Alston v. Balt. Gas & Elec. Co.

Decision Date01 February 2023
Docket NumberCivil Action ELH-22-1061
CourtU.S. District Court — District of Maryland
PartiesKEVIN ALSTON, et al., Plaintiffs, v. BALTIMORE GAS & ELECTRIC COMPANY, et al., Defendants.

KEVIN ALSTON, et al., Plaintiffs,
v.

BALTIMORE GAS & ELECTRIC COMPANY, et al., Defendants.

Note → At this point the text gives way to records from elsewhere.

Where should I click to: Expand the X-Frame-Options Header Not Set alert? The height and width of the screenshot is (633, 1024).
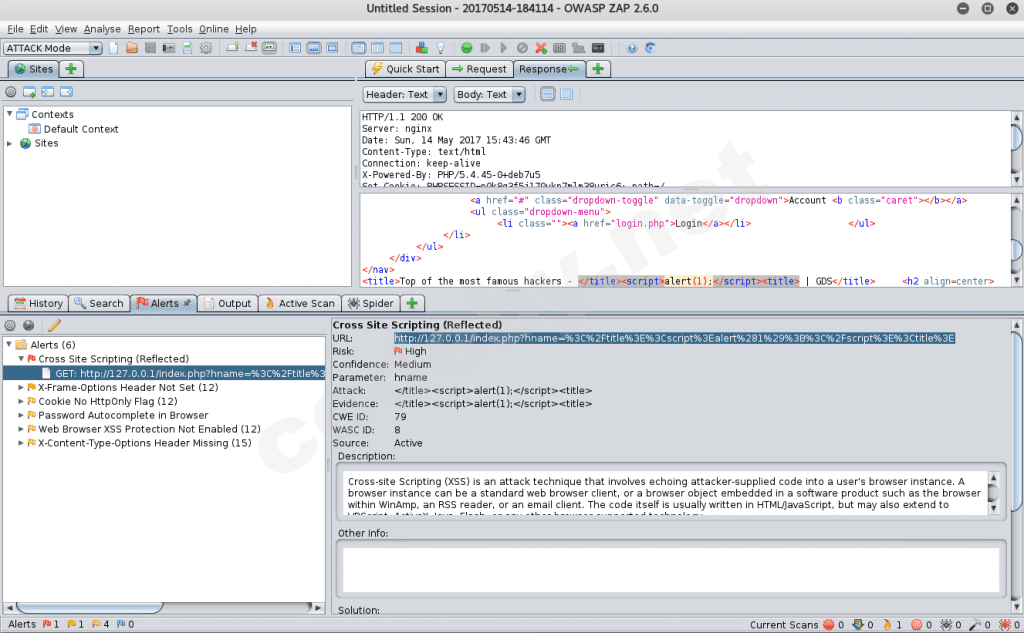[22, 387]
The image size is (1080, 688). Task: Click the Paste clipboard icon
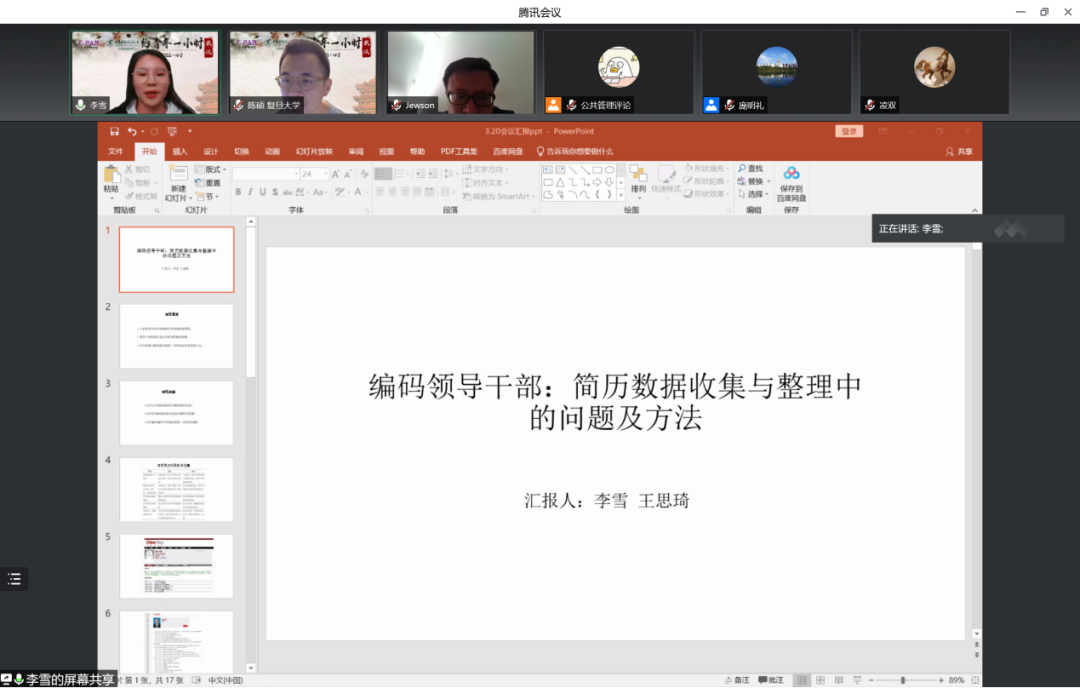111,176
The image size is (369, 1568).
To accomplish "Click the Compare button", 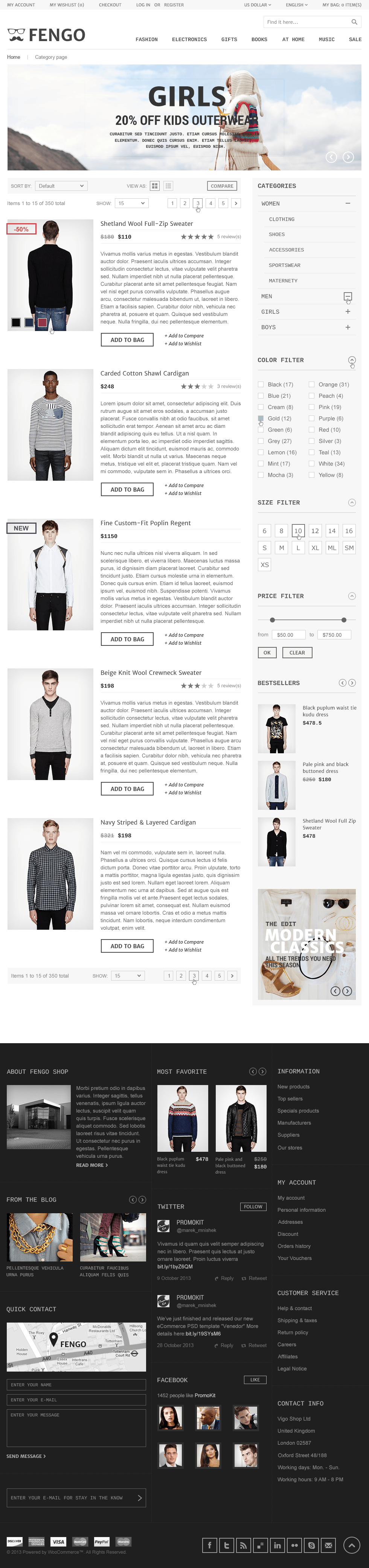I will pos(222,185).
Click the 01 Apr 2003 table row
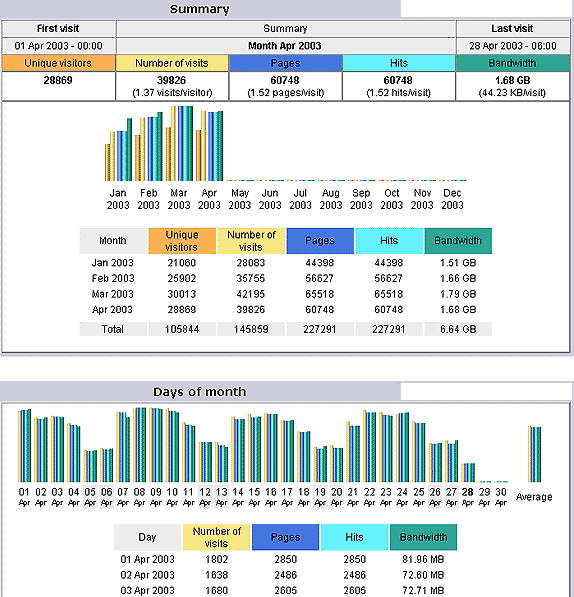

Civil Action No. ELH-22-1061

United States District Court, D. Maryland

February 1, 2023


MEMORANDUM OPINION

Ellen L. Hollander, United States District Judge

This employment discrimination case was initially filed in the Circuit Court for Baltimore City (“Circuit Court” or “State Court”) on June 4, 2021, by plaintiff Kevin Alston. He sued his former employer, Baltimore Gas & Electric Company (“BGE”); BGE's parent company, Exelon Corporation (“Exelon”); and an affiliate, Exelon Business Services Company LLC (collectively, “Exelon Companies”). ECF 2 (Complaint). Thereafter, on April 8, 2022, Alston, joined by six former BGE employees, filed a First Amended Complaint (ECF 4, “Amended Complaint”), along with numerous exhibits. The Amended Complaint added 36 current and former employees of the Exelon Companies as defendants. Id.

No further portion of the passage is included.